(Raw listing)
....

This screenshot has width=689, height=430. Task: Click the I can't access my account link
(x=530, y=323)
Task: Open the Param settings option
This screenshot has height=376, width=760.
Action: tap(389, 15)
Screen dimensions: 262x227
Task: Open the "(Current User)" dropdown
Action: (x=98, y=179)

....

## EXERCISE GOAL
Extract every line of the listing above that contains the word "Open". Matching is case-sensitive.

## RESPONSE
Task: Open the Param settings option
Task: Open the "(Current User)" dropdown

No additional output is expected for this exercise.